Yemek yersin tükenir,
Ev temizlersin çabucak kirlenir,
Umutların olur yarına dair,
İdeolojilerin fikirlerin,
Eskitirsin, atarsın.
Keşke benim olsa dediğin güzellikler,
Uğruna gözünü budaktan sakınmadığın aşkların,
Arkadaşlıkların, dostlukların.
Sevgililerin, sevmeyi düşlediklerin
Günlerin, gecelerin.
Uzun kışlar, kısa yazlar,
Hatta hiç bitmeyecek sandığın
Ömrün bile tükenir. 
Bugün yazdıkların, beğendiklerin,
Yarın olur burun kıvırırsın.
Gazetelerin köşe yazarları,
Hiç ölmeyecekmiş gibi devlet adamları,
Asırlık çınarlar, tarihi taş binalar, evler barklar,
Dillerde dolaşan melodiler.
Hepsi de gün gelir tükenir.
Bir kuru ismin kalır geride.
Eğer iyiysen,
Eğer iyiliğe dair,
Ufacık da olsa bir şeyler yapabilmişsen birilerine,
Boynunu bükmüş kuruyan bir sardunyaya su vermişsen,
Bir ağacın gövdesine yaslanmışsan sevgiyle,
Küçük bir sokak köpeğinin başını okşamışsan, çamurlara bulanmış olmasına aldırmadan,
Karnın alabildiğine açken, elindeki açmaya gözlerini dikmiş o cana koparıp yarısını uzatabilmişsen hiç düşünmeden,
Tüyleri dökük yaşlı tekirin gözlerine bakıp gıdısını sevmişsen,
Ona o halinde güzel olduğunu, genç olduğunu hissettirebilmişsen,
İçinde güzelliğe, insan olmaya dair bir şeyler taşıyabilmişsen şu sanal alemde,
Tükensen de bir tesellin olur, son saltanatını sürdüğün o musalla taşında.

     Geçtiğimiz hafta Ankara’nın Keçiören semtinde, sabah erken saatte okula giden bir çocuğa sahipsiz köpekler saldırmış, çocuğu mahalle sakinleri kurtarıp sağlık merkezine naklini sağlamış. On yaşındaki ilkokul öğrencisi ne yazık ki ağır yaralı tedavisi sürmekteymiş. Acil şifalar diliyoruz ona ve keşke bu olay hiç yaşanmasaydı diyoruz.

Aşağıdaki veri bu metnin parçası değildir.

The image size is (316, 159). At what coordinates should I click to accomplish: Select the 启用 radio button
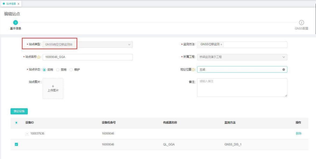44,70
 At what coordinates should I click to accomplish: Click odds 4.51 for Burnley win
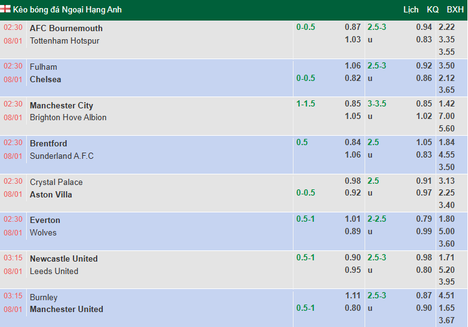(x=446, y=296)
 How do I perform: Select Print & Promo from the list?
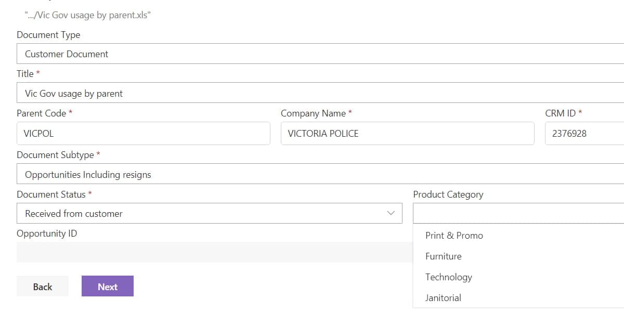click(454, 236)
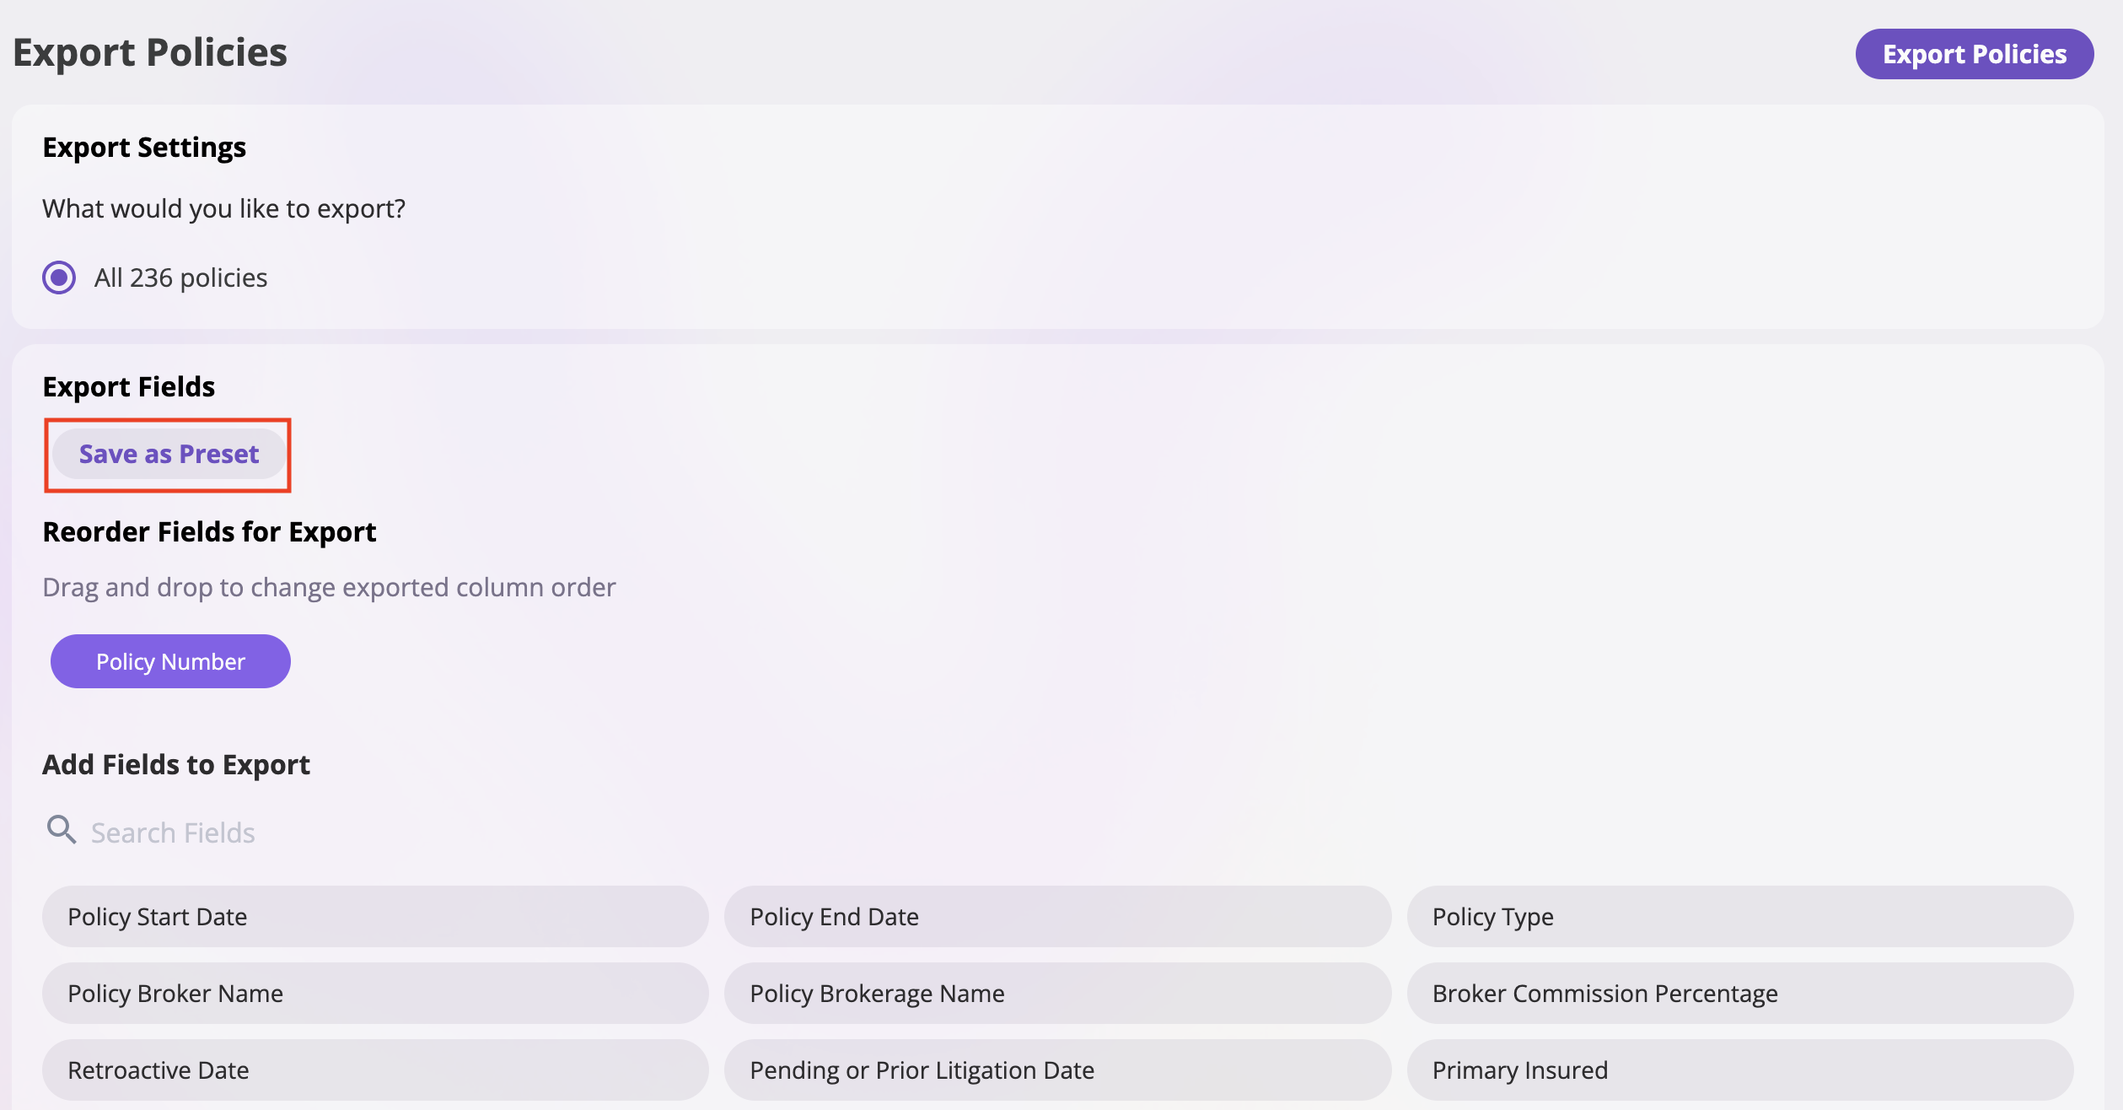This screenshot has width=2123, height=1110.
Task: Add Broker Commission Percentage field
Action: (1739, 994)
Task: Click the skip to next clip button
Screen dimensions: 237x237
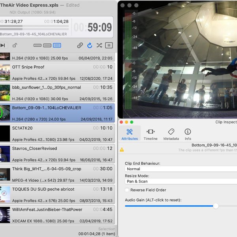Action: (x=3, y=45)
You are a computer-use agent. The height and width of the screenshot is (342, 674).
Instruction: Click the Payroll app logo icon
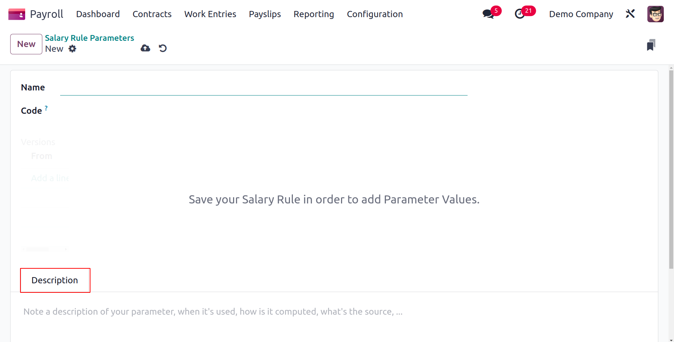pos(16,14)
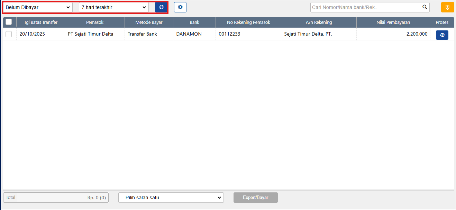Click the Total Rp. 0 field
The height and width of the screenshot is (210, 456).
click(56, 198)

Bu üzücü olayın üzerine çok sayıda tv. kanalında, yazılı basında haber ve yorum yayınlandı tahmin edileceği gibi. Kanallardan biriinde ana haber bülteni sunucusu bizlere, tehdit eder bir ses tonu ve tavırla “hayvan sevgisinin dozunu” ayarlamamız gerektiğini dikte etti. Doğru ya haklı adam! Kediler, köpekler yakılarak, bıçaklanarak, üzerlerine tiner dökülerek öldürülürken bizler sakin olmalı, belediyelerin toplama kamplarında başlarına kürekle vurularak canları alınırken, açlıktan birbirini parçalayıp yerken, aman canım olur böyle şeyler deyip görmezden gelmeliyiz değil mi?
     Peki yirmi yıldır belediyelerin görev savsaklamasını, ihmallerini hiç eleştirmeden, kanun tanımazlığa yaptırım uygulanmasının, o hayvancıkların popülasyonunun yıllar içinde artışı sonun başlangıcı olacağı belliyken, şimdi köpek düşmanlığını böyle pervasızca köpürtmek insanlığa sığar mı? Tabi bu işin kolayı. Onlar konuşamazlar değil mi? Bir de Başkentin belediye başkanı hayvan severlerin fedakarlık yapması gerektiğini, ellerini taşın altına sokmaları gerektiğini söylemiş. Sayın Mansur Yavaş! Biz can savunucuları, hayvan dostları, ellerimiz değil yıllardır bedenimiz taşın altında yaşamaktayız, bunun farkında olmamanız gerçekten bizleri üzdü, hayal kırıklığına uğrattı.